(GIVEN PASSAGE):
Bottom line, there is absolutely no threat in Africa that meets the "clear and present danger" threshold for American military to be there at all, let alone establishing a long-term military presence there.

Anyone thinking that the US is there only for the short term is a pure sucker of the lowest order.

There is only one reason that US soldiers are in Africa, to kill people considered a hindrance to the US and multinational corporations seeking to steal the natural resources, without fair compensation to the people living where such resources are located.

I would chalk it up to simple greed if some of the posters defending the CIA's occupation of Africa actually own stock in, work for, or otherwise receive money from the multinationals who are using the CIA as a free mercenary service, on the taxpayer dime.

But what I cannot understand are the suckers who will not only receive absolutely nothing from this hostile and illegal meddling in the affairs of other sovereign states, but who will actually have their taxpayer dollars wasted in this debacle.

I find the Kony situation, for example, hypocritical to the point of hilarity.

(MATERIAL SUPPLIED):
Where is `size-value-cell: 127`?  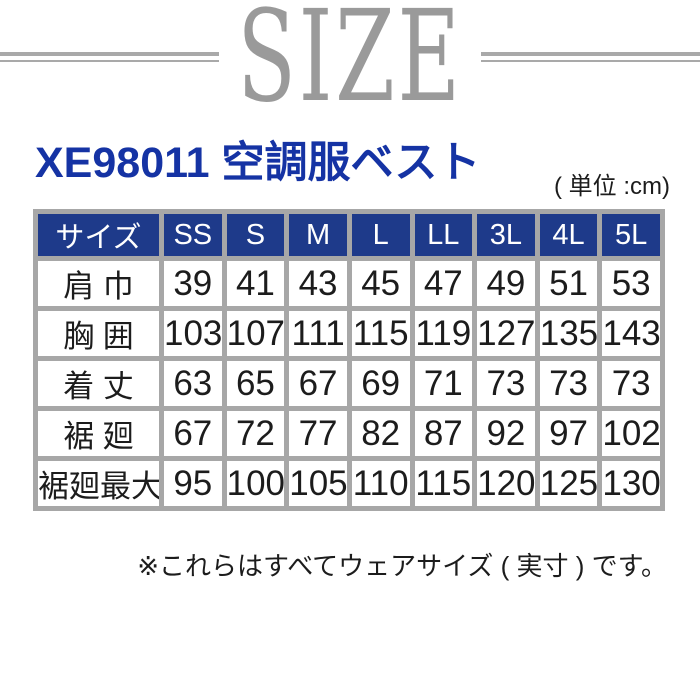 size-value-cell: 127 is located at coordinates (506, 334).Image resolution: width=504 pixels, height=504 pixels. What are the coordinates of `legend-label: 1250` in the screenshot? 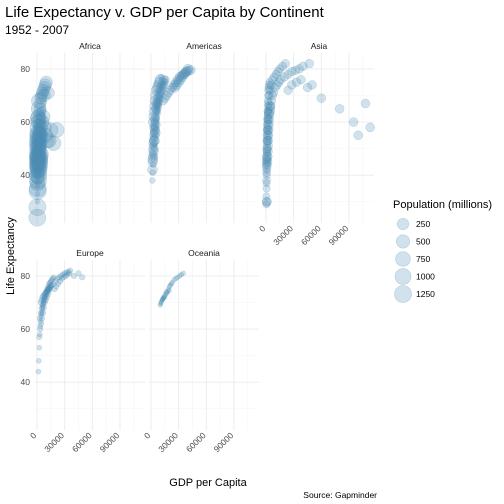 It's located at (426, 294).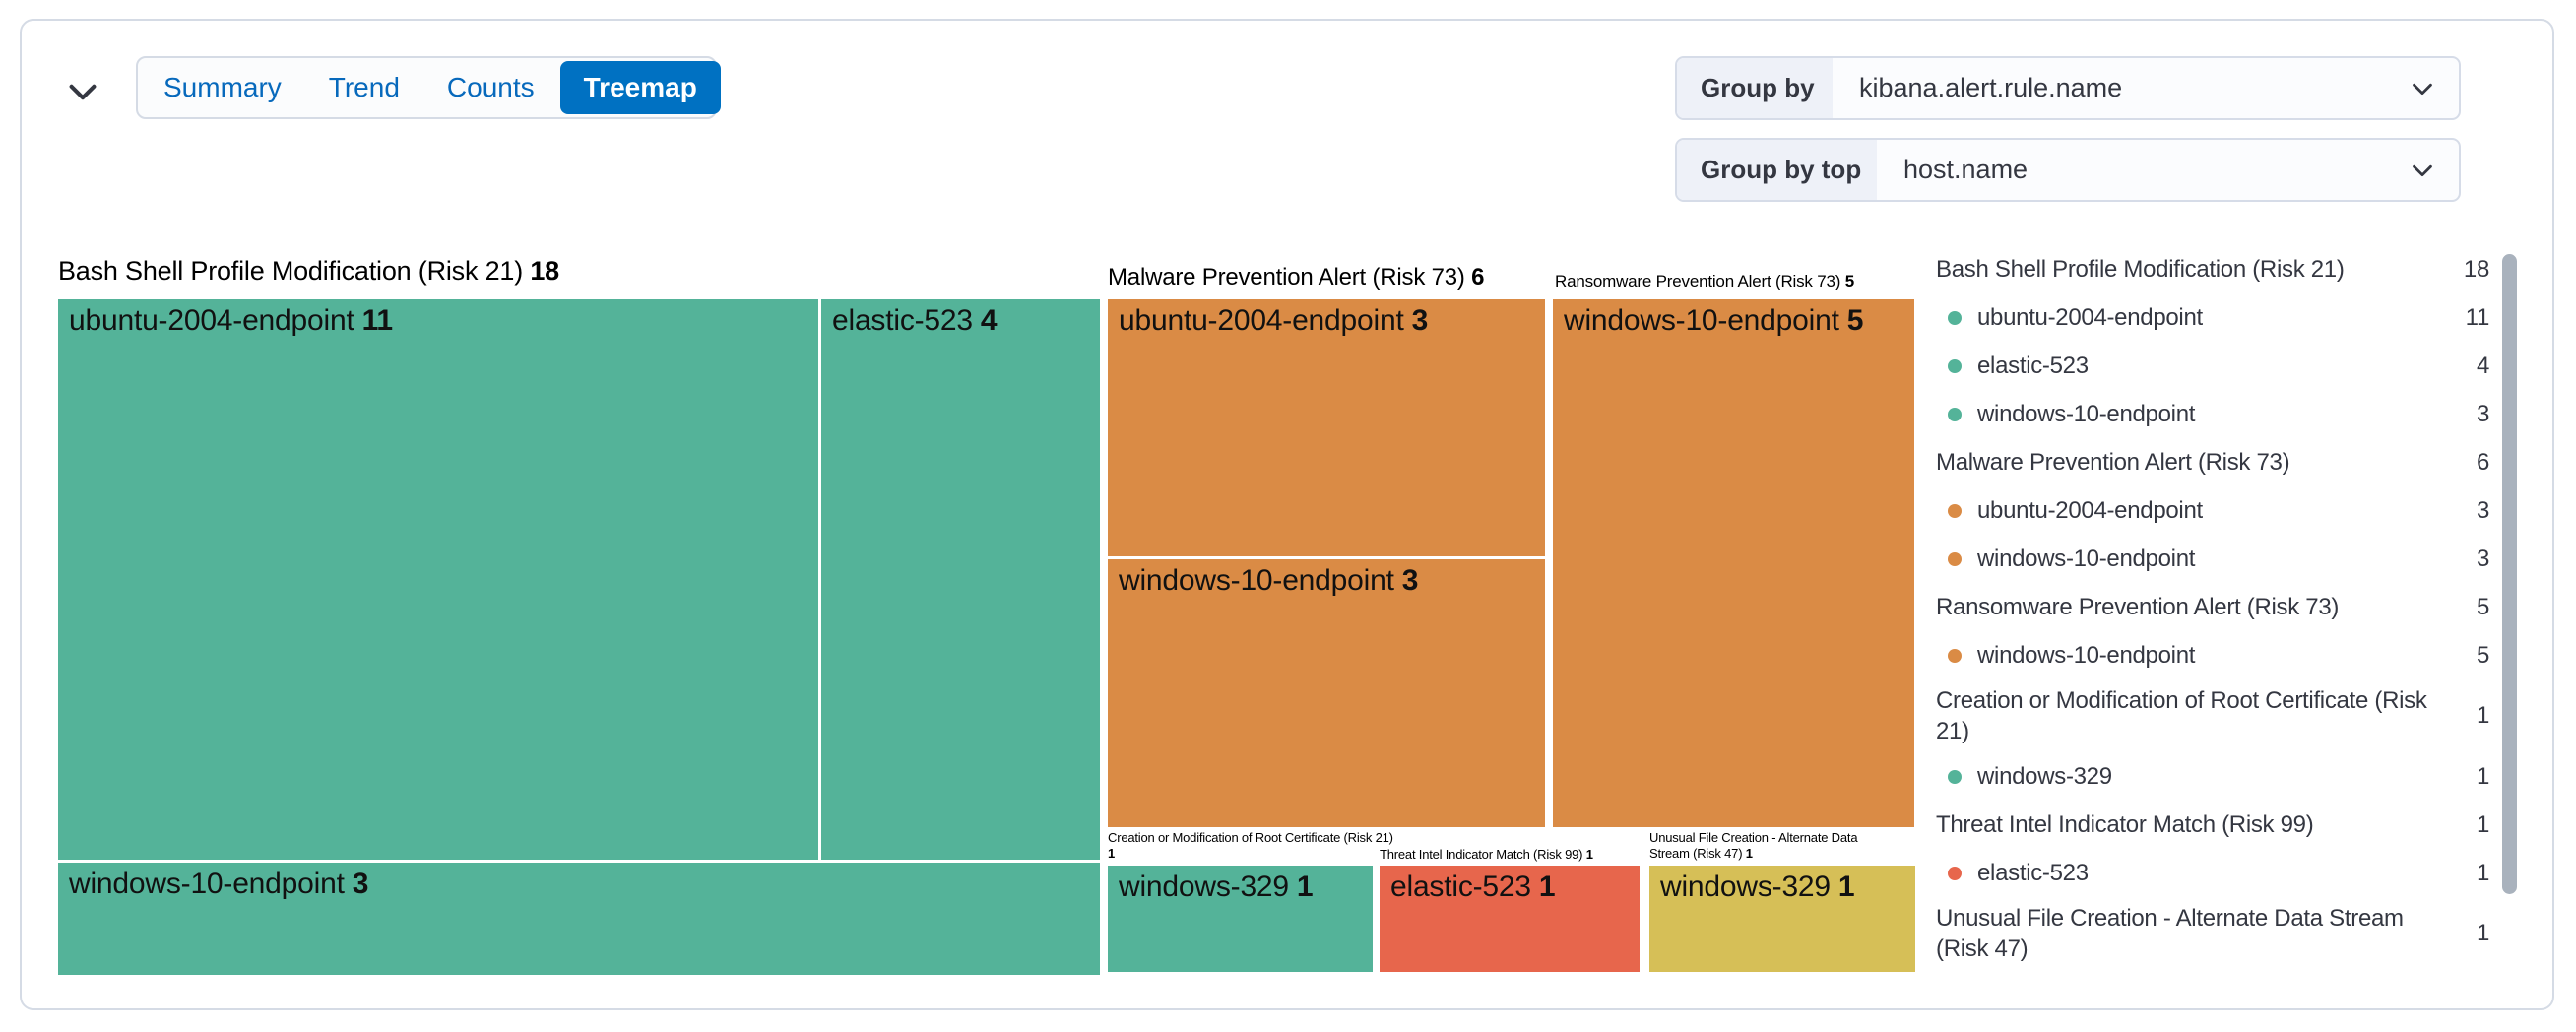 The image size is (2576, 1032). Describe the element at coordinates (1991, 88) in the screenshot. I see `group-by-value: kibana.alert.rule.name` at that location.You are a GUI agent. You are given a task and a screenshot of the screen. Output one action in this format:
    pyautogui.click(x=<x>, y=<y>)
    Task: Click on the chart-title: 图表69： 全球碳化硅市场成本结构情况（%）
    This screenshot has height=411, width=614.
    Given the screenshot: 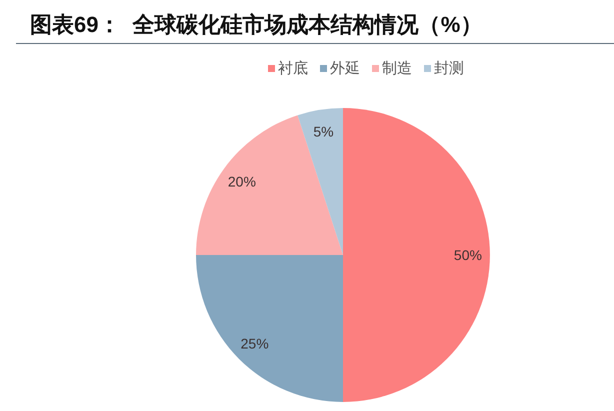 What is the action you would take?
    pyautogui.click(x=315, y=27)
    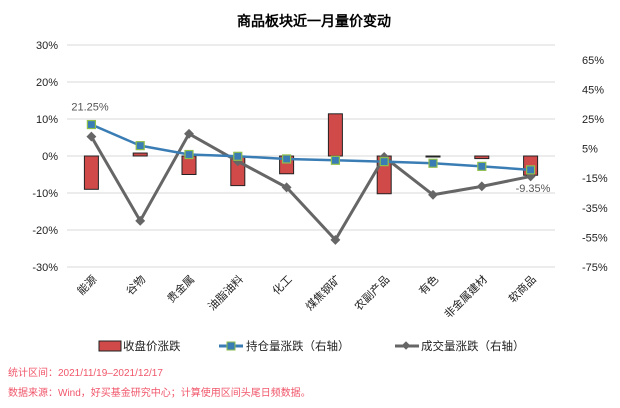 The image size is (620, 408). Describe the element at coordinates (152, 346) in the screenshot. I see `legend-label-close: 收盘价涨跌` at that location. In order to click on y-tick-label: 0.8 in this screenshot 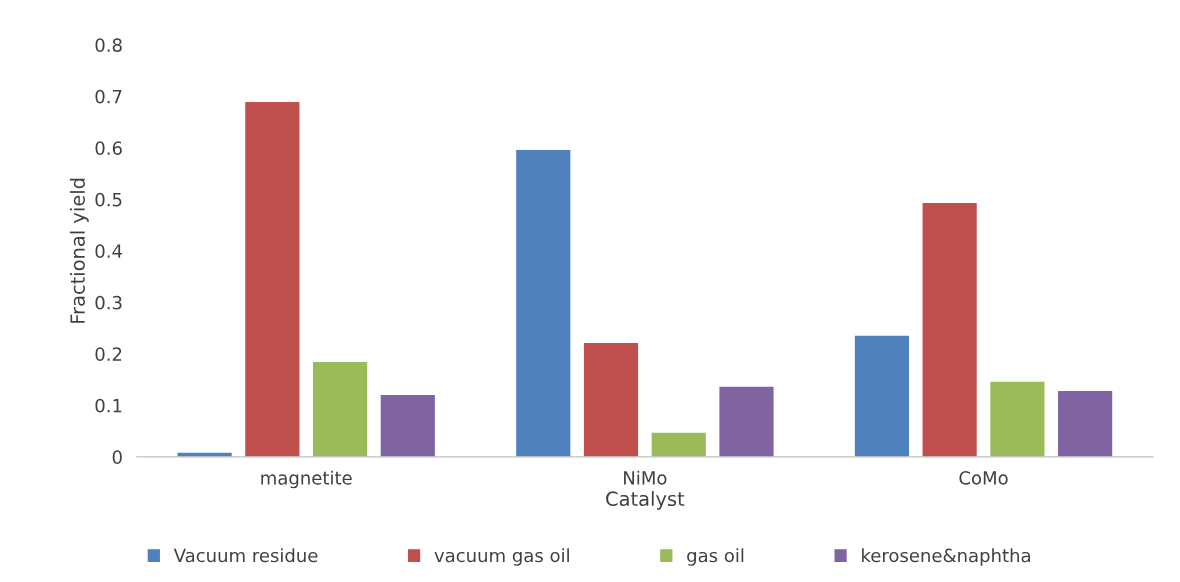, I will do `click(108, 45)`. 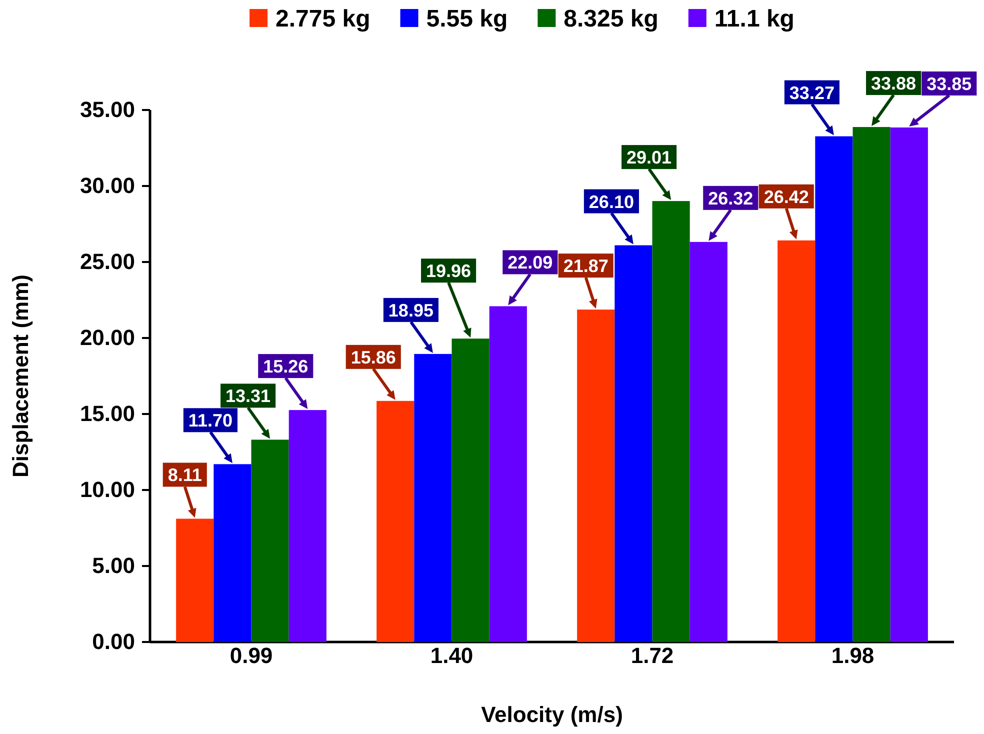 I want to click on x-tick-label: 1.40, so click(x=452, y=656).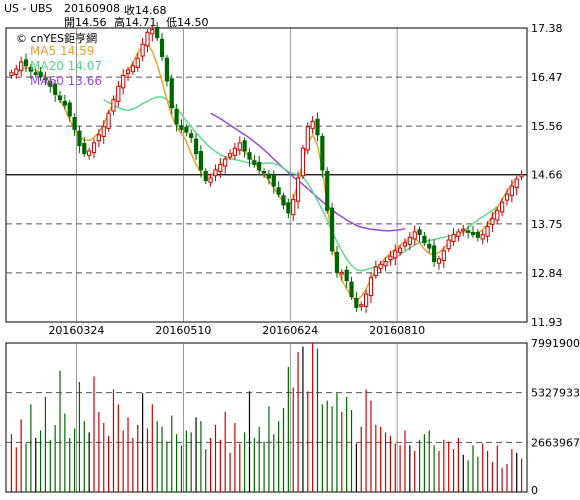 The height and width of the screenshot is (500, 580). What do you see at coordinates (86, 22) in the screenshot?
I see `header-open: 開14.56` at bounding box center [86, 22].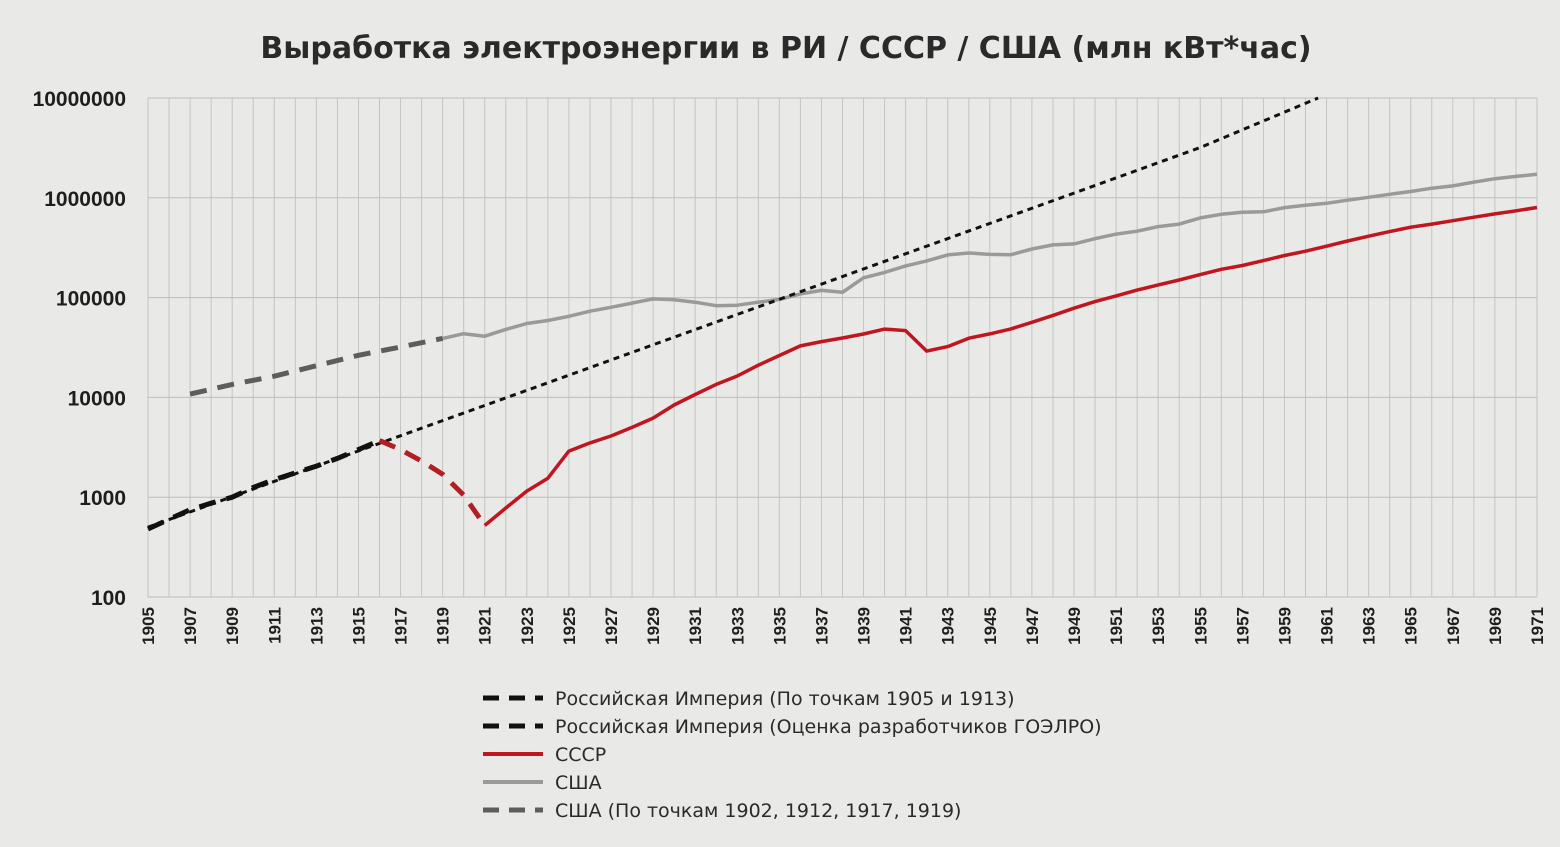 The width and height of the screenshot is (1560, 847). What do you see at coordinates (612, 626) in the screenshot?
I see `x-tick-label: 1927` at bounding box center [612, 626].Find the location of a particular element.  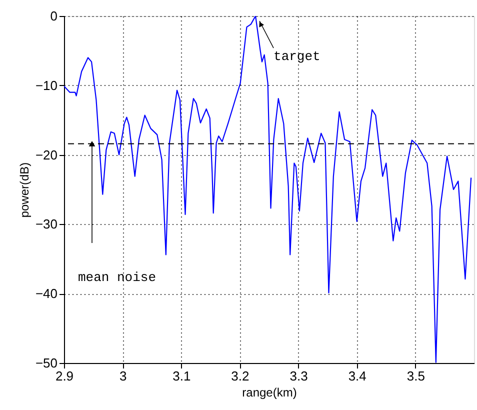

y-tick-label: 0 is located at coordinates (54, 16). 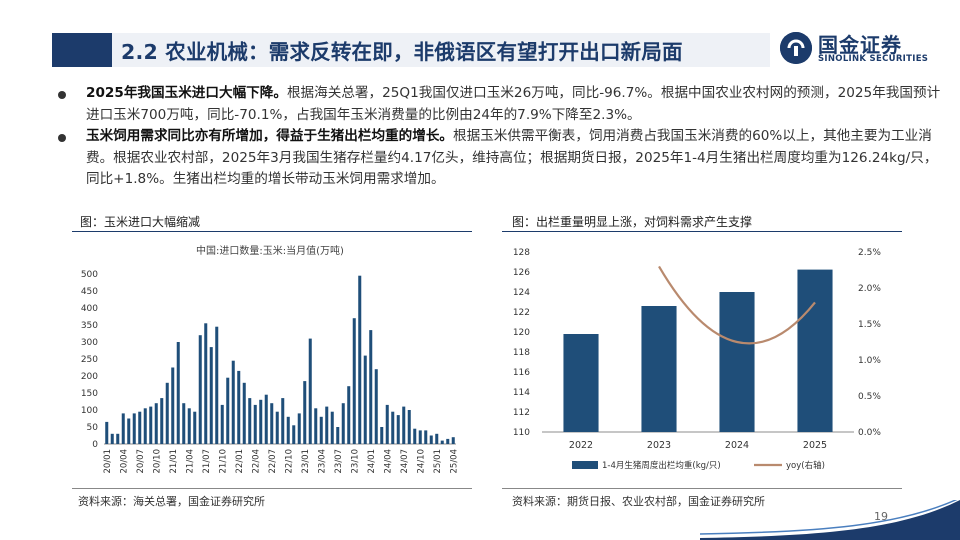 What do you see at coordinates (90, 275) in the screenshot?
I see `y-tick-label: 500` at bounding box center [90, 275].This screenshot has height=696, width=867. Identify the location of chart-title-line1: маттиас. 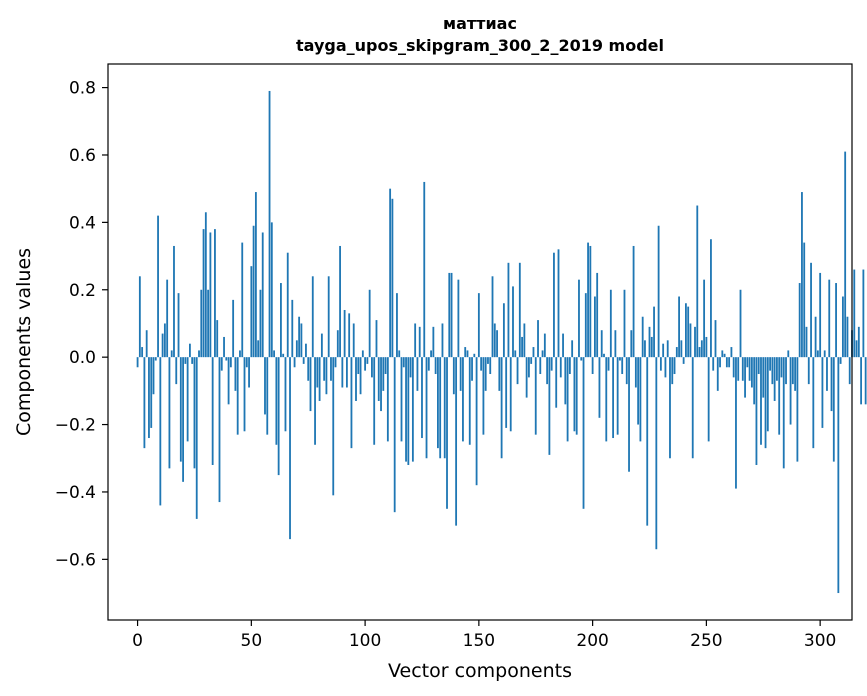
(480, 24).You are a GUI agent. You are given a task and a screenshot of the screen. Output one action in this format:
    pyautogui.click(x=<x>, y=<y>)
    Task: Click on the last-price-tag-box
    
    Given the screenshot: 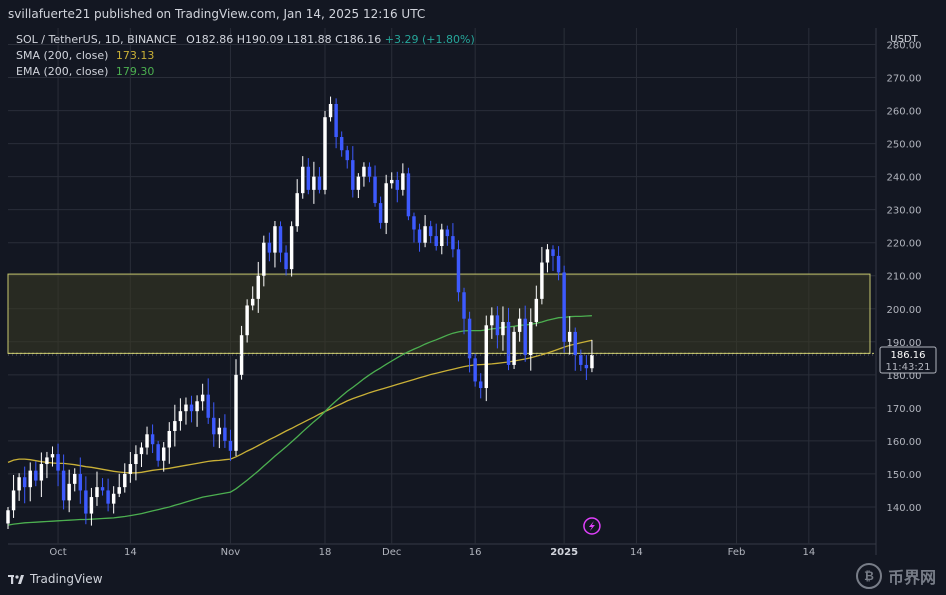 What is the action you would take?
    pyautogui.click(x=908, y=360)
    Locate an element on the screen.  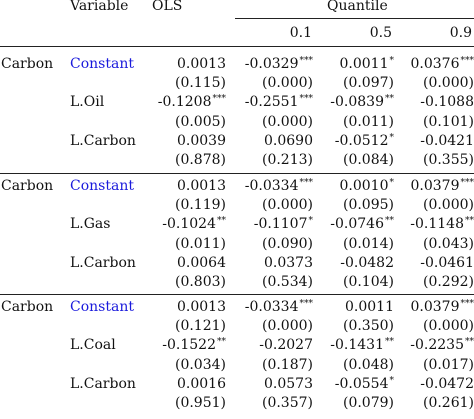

(ASSIGNMENT): Write out the post above on the US military presence in Africa from "Anyone thinking that" to "in this debacle.", word for word.

(THE COMPLETED TASK):
Anyone thinking that the US is there only for the short term is a pure sucker of the lowest order.

There is only one reason that US soldiers are in Africa, to kill people considered a hindrance to the US and multinational corporations seeking to steal the natural resources, without fair compensation to the people living where such resources are located.

I would chalk it up to simple greed if some of the posters defending the CIA's occupation of Africa actually own stock in, work for, or otherwise receive money from the multinationals who are using the CIA as a free mercenary service, on the taxpayer dime.

But what I cannot understand are the suckers who will not only receive absolutely nothing from this hostile and illegal meddling in the affairs of other sovereign states, but who will actually have their taxpayer dollars wasted in this debacle.